今後は横ばいから緩やかな上昇に向かうと思います。
変動金利で借り入れ、金利が上昇した場合の住宅ローン返済額への影響を考えてみたいと思います。
先ほどの借入額5000万円、借入期間35年、金利を変動金利とし、当初借入額0.7%で5年ごとに0.3ポイントずつ金利が上昇。つまり5年後から1.0%、10年後から1.3%…(実際の変動金利は半年ごとの見直しです。)
この二つのケースで総返済額を比較すると1.2%固定の場合約6130万円、変動の場合で6200万円であまり大きな差が出ません。
つまり5年毎に0.3ポイント以下の金利上昇に収まると考えるならば、「変動金利」のほうが有利になると考えられます。また、低金利が継続する期間が長いほど元本の減少速度が速いので変動のほうが有利といえます。
金利は一様に上昇し続けるわけではありません。あくまでも参考としてお考え下さい。
まとめ
マイホームを取得するタイミングとして、金利面では今はチャンスです。一方、これからの不動産市況予測を考えると、終(つい)の棲家(すみか)として購入するならばよいと思いますが、将来の買い替えを考慮した場合、頭金なしで購入するのはリスクを伴います。

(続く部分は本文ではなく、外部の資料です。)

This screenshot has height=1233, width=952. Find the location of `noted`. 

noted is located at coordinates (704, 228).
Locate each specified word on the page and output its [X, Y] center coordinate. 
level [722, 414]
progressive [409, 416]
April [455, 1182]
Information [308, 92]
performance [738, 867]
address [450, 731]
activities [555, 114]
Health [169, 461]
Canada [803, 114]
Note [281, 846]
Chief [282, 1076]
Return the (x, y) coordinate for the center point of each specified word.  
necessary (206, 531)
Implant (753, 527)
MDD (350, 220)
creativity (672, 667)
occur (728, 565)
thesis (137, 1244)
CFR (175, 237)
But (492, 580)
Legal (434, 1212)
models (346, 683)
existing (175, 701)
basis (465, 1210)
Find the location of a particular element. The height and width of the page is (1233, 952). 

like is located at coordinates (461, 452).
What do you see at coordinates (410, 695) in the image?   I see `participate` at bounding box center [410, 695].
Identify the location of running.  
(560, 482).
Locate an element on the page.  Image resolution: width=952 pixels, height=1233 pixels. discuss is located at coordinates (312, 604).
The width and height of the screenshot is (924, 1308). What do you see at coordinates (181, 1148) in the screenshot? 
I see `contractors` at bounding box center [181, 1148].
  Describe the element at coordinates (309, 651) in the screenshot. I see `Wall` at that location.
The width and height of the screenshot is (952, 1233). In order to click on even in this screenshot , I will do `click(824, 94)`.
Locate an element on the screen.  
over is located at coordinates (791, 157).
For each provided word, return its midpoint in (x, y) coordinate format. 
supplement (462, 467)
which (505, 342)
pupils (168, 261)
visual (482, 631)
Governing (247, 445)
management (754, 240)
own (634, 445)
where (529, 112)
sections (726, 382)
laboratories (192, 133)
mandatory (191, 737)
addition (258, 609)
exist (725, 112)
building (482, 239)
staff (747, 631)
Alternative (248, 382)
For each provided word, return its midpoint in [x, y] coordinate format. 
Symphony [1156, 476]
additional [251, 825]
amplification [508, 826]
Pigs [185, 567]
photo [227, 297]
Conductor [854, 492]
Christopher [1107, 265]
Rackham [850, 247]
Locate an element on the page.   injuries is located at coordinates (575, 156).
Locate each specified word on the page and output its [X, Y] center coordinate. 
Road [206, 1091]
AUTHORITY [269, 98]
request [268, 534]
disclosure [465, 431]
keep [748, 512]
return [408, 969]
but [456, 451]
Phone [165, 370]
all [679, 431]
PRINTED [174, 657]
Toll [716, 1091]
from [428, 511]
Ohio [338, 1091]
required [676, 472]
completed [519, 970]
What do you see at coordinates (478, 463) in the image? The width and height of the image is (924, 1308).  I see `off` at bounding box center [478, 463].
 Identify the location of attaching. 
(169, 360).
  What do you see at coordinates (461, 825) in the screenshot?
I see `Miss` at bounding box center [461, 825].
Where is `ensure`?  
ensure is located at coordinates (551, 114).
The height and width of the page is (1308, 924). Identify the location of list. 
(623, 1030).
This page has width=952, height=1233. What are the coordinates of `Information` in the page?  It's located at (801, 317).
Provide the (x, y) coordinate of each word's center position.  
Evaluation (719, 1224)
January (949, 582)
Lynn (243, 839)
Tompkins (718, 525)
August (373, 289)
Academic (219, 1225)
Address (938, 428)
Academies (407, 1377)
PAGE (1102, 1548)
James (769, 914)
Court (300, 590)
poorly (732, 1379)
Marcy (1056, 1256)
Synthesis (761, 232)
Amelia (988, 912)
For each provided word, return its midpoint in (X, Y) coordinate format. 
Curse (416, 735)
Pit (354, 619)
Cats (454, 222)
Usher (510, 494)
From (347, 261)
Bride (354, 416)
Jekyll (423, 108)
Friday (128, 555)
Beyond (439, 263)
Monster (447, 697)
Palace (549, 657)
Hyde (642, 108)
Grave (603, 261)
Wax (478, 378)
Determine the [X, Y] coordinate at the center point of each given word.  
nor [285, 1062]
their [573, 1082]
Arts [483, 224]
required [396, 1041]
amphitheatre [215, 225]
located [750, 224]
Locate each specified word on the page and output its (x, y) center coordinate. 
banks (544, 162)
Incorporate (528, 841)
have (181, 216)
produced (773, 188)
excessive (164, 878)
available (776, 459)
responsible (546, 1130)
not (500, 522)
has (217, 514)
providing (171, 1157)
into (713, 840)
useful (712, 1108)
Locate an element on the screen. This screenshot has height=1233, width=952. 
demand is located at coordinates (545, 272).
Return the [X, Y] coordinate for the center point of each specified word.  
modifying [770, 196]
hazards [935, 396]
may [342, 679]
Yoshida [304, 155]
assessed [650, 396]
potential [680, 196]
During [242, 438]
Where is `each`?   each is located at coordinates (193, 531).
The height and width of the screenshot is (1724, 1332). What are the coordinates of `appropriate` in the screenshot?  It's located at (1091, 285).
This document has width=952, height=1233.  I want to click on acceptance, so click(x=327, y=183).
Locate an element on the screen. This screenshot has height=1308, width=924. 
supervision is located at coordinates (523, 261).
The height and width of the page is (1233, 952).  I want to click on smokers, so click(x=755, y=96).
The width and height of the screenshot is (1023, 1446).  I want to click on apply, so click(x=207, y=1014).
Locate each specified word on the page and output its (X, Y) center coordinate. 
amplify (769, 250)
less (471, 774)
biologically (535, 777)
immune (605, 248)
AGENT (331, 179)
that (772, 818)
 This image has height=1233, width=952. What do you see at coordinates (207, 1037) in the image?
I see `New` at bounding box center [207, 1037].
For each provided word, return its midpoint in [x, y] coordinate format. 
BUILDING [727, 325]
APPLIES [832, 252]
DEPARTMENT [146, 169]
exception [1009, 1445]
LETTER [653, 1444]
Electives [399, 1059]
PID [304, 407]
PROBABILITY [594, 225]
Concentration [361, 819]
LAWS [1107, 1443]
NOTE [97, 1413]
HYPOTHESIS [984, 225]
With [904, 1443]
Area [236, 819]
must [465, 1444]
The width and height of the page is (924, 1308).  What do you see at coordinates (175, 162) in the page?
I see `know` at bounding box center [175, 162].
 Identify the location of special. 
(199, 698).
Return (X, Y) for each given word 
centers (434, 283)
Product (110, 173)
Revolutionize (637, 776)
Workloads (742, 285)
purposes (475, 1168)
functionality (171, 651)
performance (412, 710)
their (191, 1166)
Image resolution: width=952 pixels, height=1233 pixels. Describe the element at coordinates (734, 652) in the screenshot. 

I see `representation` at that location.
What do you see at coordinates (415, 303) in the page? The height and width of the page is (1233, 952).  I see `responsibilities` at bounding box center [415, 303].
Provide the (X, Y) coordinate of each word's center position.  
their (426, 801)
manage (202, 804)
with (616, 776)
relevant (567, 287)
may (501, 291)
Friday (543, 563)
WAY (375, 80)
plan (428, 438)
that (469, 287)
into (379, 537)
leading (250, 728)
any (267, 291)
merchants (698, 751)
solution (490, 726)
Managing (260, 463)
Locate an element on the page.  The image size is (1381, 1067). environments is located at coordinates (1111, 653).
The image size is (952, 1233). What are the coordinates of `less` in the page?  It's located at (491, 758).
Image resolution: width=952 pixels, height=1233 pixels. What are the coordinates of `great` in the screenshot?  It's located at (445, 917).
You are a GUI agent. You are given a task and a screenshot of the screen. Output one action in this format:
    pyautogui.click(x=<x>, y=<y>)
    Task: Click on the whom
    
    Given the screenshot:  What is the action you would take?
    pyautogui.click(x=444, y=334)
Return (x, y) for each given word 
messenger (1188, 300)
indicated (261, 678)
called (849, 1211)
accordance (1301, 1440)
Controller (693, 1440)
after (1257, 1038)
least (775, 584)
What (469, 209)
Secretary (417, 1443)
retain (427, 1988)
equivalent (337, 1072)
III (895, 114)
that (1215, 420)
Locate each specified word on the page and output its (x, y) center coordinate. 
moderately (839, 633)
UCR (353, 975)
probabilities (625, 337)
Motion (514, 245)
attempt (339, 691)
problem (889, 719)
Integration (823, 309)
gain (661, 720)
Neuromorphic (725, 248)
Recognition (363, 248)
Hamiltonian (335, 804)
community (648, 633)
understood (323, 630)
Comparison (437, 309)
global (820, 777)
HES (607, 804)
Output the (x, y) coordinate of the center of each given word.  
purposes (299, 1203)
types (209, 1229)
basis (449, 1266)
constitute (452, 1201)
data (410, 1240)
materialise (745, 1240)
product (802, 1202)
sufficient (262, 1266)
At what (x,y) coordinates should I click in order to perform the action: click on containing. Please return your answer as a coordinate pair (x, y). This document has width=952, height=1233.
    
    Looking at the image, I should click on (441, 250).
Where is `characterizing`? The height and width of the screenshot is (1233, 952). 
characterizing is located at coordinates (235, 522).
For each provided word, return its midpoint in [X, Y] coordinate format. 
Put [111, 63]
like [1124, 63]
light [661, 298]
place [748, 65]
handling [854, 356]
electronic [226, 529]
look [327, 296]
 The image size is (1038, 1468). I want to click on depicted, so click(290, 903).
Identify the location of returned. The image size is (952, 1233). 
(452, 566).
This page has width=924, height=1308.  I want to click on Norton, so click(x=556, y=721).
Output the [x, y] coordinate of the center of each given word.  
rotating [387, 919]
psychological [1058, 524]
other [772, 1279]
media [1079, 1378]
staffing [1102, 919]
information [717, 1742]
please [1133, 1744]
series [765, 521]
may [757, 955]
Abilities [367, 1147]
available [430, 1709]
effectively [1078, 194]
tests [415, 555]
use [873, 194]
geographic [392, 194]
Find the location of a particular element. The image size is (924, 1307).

これからの金利動向は読むのは難しいですが、今後の不動産価格の下落予測などを考えると少し様子を見るというのも選択肢でしょう。
でも、不動産は唯一無二のもの。こんな家に住みたい!と思えるような不動産に出会ったら何とかしたいですよね。
マイホームが家計を見直すきっかけになったり、頑張って働いて給料を増やすモチベーションにもつながるかもしれません。税制面でのメリットもあります。(住宅ローン控除や親からの贈与を受けた場合住宅資金贈与の特例など)
できれば頭金を貯め、予算も事前に検討し、出会いのチャンスを逃さずに理想のマイホームを手に入れられたらよいですね。